■ **YOUR OBJECTIVE**
Repeat the following lines exactly as they appear, from first to last.

■ **THE RECORDS**
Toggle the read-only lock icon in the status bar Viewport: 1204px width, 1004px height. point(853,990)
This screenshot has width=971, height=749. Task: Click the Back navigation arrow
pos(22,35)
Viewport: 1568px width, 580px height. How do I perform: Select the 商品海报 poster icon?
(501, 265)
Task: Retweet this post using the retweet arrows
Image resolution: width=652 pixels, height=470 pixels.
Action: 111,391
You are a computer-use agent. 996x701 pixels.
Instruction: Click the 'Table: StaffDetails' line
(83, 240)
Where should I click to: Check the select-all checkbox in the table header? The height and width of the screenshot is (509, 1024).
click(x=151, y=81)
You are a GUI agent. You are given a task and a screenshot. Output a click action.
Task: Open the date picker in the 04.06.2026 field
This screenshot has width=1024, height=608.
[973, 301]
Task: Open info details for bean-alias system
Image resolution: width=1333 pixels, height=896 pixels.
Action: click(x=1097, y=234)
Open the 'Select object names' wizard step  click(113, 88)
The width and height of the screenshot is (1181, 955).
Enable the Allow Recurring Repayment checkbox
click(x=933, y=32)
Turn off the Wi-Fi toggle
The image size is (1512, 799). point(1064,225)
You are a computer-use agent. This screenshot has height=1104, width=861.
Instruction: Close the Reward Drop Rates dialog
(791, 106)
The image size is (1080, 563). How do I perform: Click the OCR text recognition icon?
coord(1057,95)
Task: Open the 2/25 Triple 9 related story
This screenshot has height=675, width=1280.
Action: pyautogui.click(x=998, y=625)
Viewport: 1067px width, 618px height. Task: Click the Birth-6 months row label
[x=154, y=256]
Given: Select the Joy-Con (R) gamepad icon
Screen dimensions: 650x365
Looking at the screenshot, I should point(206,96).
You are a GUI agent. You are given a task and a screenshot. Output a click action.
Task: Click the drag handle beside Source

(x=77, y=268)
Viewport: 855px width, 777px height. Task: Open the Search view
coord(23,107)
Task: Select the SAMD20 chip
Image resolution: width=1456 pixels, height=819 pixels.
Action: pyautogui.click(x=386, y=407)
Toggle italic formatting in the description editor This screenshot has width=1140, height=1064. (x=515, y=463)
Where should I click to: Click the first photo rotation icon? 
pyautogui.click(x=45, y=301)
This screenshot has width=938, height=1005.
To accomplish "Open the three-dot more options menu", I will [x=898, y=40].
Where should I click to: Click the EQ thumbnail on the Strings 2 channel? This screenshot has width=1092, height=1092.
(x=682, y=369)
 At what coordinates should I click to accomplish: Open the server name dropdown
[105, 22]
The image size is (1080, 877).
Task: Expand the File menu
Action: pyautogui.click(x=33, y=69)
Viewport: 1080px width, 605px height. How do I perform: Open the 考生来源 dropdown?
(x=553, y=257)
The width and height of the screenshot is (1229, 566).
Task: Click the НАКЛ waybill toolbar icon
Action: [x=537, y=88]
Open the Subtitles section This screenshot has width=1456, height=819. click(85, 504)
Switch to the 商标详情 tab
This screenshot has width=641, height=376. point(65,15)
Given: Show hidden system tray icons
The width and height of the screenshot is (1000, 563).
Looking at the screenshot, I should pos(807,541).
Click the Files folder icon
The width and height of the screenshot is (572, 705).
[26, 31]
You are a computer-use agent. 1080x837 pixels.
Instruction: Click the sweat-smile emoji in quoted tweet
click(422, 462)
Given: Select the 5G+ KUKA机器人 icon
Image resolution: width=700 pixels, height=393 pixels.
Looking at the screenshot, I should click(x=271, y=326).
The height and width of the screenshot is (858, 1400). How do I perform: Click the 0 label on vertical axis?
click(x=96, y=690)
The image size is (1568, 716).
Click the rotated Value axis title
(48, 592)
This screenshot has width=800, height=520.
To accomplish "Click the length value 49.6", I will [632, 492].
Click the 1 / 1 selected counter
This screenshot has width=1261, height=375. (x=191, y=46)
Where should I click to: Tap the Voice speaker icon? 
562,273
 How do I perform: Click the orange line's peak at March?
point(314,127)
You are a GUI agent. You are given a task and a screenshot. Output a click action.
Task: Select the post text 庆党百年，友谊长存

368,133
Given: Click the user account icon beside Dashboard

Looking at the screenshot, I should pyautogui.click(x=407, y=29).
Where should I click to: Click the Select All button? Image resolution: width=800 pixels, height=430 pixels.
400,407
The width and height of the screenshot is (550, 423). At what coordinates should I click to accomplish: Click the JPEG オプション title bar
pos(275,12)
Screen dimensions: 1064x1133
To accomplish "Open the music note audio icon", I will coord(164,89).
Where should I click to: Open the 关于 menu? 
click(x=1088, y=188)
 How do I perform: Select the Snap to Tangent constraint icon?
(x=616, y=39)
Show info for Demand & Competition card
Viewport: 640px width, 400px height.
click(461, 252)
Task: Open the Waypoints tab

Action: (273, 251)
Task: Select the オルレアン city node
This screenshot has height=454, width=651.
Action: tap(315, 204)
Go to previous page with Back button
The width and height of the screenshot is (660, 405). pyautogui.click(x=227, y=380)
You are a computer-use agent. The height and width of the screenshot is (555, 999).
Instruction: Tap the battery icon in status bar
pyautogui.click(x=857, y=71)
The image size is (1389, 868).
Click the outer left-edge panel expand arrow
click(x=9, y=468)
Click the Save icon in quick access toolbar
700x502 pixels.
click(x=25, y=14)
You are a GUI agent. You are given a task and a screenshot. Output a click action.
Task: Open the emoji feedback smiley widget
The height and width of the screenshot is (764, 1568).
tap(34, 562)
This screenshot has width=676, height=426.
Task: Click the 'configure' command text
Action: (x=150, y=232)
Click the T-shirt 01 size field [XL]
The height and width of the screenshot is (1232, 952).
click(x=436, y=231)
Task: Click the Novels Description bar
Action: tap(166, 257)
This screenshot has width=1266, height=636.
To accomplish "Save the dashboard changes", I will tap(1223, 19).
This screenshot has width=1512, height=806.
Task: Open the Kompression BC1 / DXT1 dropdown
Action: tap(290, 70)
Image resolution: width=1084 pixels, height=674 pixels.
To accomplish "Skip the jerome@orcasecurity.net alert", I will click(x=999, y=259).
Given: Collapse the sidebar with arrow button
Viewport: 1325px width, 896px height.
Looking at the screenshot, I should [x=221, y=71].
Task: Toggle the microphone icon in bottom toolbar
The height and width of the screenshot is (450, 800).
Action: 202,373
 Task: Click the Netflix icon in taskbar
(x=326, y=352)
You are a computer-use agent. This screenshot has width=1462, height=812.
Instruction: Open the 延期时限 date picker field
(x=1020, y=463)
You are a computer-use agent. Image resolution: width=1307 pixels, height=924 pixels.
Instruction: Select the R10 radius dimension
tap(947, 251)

■ **REPLY**
Toggle the read-only lock icon in the status bar Viewport: 1204px width, 1004px height. point(853,990)
This screenshot has width=971, height=749. Task: Click the Back navigation arrow
pos(22,35)
Viewport: 1568px width, 580px height. How do I perform: Select the 商品海报 poster icon?
(501, 265)
Task: Retweet this post using the retweet arrows
Image resolution: width=652 pixels, height=470 pixels.
Action: 111,391
You are a computer-use agent. 996x701 pixels.
Instruction: Click the 'Table: StaffDetails' line
(83, 240)
Where should I click to: Check the select-all checkbox in the table header? The height and width of the screenshot is (509, 1024).
click(x=151, y=81)
You are a GUI agent. You are given a task and a screenshot. Output a click action.
Task: Open the date picker in the 04.06.2026 field
This screenshot has width=1024, height=608.
[973, 301]
Task: Open info details for bean-alias system
Image resolution: width=1333 pixels, height=896 pixels.
Action: click(x=1097, y=234)
Open the 'Select object names' wizard step  click(113, 88)
The width and height of the screenshot is (1181, 955).
Enable the Allow Recurring Repayment checkbox
click(x=933, y=32)
Turn off the Wi-Fi toggle
The image size is (1512, 799). point(1064,225)
You are a computer-use agent. This screenshot has height=1104, width=861.
Instruction: Close the Reward Drop Rates dialog
(791, 106)
The image size is (1080, 563). How do I perform: Click the OCR text recognition icon?
coord(1057,95)
Task: Open the 2/25 Triple 9 related story
This screenshot has height=675, width=1280.
Action: pyautogui.click(x=998, y=625)
Viewport: 1067px width, 618px height. Task: Click the Birth-6 months row label
[x=154, y=256]
Given: Select the Joy-Con (R) gamepad icon
Screen dimensions: 650x365
Looking at the screenshot, I should point(206,96).
You are a GUI agent. You are given a task and a screenshot. Output a click action.
Task: Click the drag handle beside Source

(x=77, y=268)
Viewport: 855px width, 777px height. Task: Open the Search view
coord(23,107)
Task: Select the SAMD20 chip
Image resolution: width=1456 pixels, height=819 pixels.
Action: pyautogui.click(x=386, y=407)
Toggle italic formatting in the description editor This screenshot has width=1140, height=1064. (x=515, y=463)
Where should I click to: Click the first photo rotation icon? 
pyautogui.click(x=45, y=301)
This screenshot has width=938, height=1005.
To accomplish "Open the three-dot more options menu", I will [x=898, y=40].
Where should I click to: Click the EQ thumbnail on the Strings 2 channel? This screenshot has width=1092, height=1092.
(x=682, y=369)
 At what coordinates should I click to accomplish: Open the server name dropdown
[105, 22]
The image size is (1080, 877).
Task: Expand the File menu
Action: pyautogui.click(x=33, y=69)
Viewport: 1080px width, 605px height. How do I perform: Open the 考生来源 dropdown?
(x=553, y=257)
The width and height of the screenshot is (1229, 566).
Task: Click the НАКЛ waybill toolbar icon
Action: [x=537, y=88]
Open the Subtitles section This screenshot has width=1456, height=819. click(85, 504)
Switch to the 商标详情 tab
This screenshot has width=641, height=376. point(65,15)
Given: Show hidden system tray icons
The width and height of the screenshot is (1000, 563).
Looking at the screenshot, I should pos(807,541).
Click the Files folder icon
The width and height of the screenshot is (572, 705).
[26, 31]
You are a computer-use agent. 1080x837 pixels.
Instruction: Click the sweat-smile emoji in quoted tweet
click(422, 462)
Given: Select the 5G+ KUKA机器人 icon
Image resolution: width=700 pixels, height=393 pixels.
Looking at the screenshot, I should click(x=271, y=326).
The height and width of the screenshot is (858, 1400). How do I perform: Click the 0 label on vertical axis?
click(x=96, y=690)
The image size is (1568, 716).
Click the rotated Value axis title
(48, 592)
This screenshot has width=800, height=520.
To accomplish "Click the length value 49.6", I will [632, 492].
Click the 1 / 1 selected counter
This screenshot has width=1261, height=375. (x=191, y=46)
Where should I click to: Tap the Voice speaker icon? 
562,273
 How do I perform: Click the orange line's peak at March?
point(314,127)
You are a GUI agent. You are given a task and a screenshot. Output a click action.
Task: Select the post text 庆党百年，友谊长存

368,133
Given: Click the user account icon beside Dashboard

Looking at the screenshot, I should pyautogui.click(x=407, y=29).
Where should I click to: Click the Select All button? Image resolution: width=800 pixels, height=430 pixels.
400,407
The width and height of the screenshot is (550, 423). At what coordinates should I click to accomplish: Click the JPEG オプション title bar
pos(275,12)
Screen dimensions: 1064x1133
To accomplish "Open the music note audio icon", I will coord(164,89).
Where should I click to: Open the 关于 menu? 
click(x=1088, y=188)
 How do I perform: Select the Snap to Tangent constraint icon?
(x=616, y=39)
Show info for Demand & Competition card
Viewport: 640px width, 400px height.
click(461, 252)
Task: Open the Waypoints tab

Action: (273, 251)
Task: Select the オルレアン city node
This screenshot has height=454, width=651.
Action: tap(315, 204)
Go to previous page with Back button
The width and height of the screenshot is (660, 405). pyautogui.click(x=227, y=380)
You are a computer-use agent. The height and width of the screenshot is (555, 999).
Instruction: Tap the battery icon in status bar
pyautogui.click(x=857, y=71)
The image size is (1389, 868).
Click the outer left-edge panel expand arrow
click(x=9, y=468)
Click the Save icon in quick access toolbar
700x502 pixels.
click(x=25, y=14)
You are a GUI agent. You are given a task and a screenshot. Output a click action.
Task: Open the emoji feedback smiley widget
The height and width of the screenshot is (764, 1568).
tap(34, 562)
This screenshot has width=676, height=426.
Task: Click the 'configure' command text
Action: (x=150, y=232)
Click the T-shirt 01 size field [XL]
The height and width of the screenshot is (1232, 952).
click(x=436, y=231)
Task: Click the Novels Description bar
Action: tap(166, 257)
This screenshot has width=1266, height=636.
To accomplish "Save the dashboard changes", I will tap(1223, 19).
This screenshot has width=1512, height=806.
Task: Open the Kompression BC1 / DXT1 dropdown
Action: tap(290, 70)
Image resolution: width=1084 pixels, height=674 pixels.
To accomplish "Skip the jerome@orcasecurity.net alert", I will click(x=999, y=259).
Given: Collapse the sidebar with arrow button
Viewport: 1325px width, 896px height.
Looking at the screenshot, I should [x=221, y=71].
Task: Toggle the microphone icon in bottom toolbar
The height and width of the screenshot is (450, 800).
Action: 202,373
 Task: Click the Netflix icon in taskbar
(x=326, y=352)
You are a computer-use agent. This screenshot has width=1462, height=812.
Instruction: Open the 延期时限 date picker field
(x=1020, y=463)
You are a computer-use agent. Image resolution: width=1307 pixels, height=924 pixels.
Instruction: Select the R10 radius dimension
tap(947, 251)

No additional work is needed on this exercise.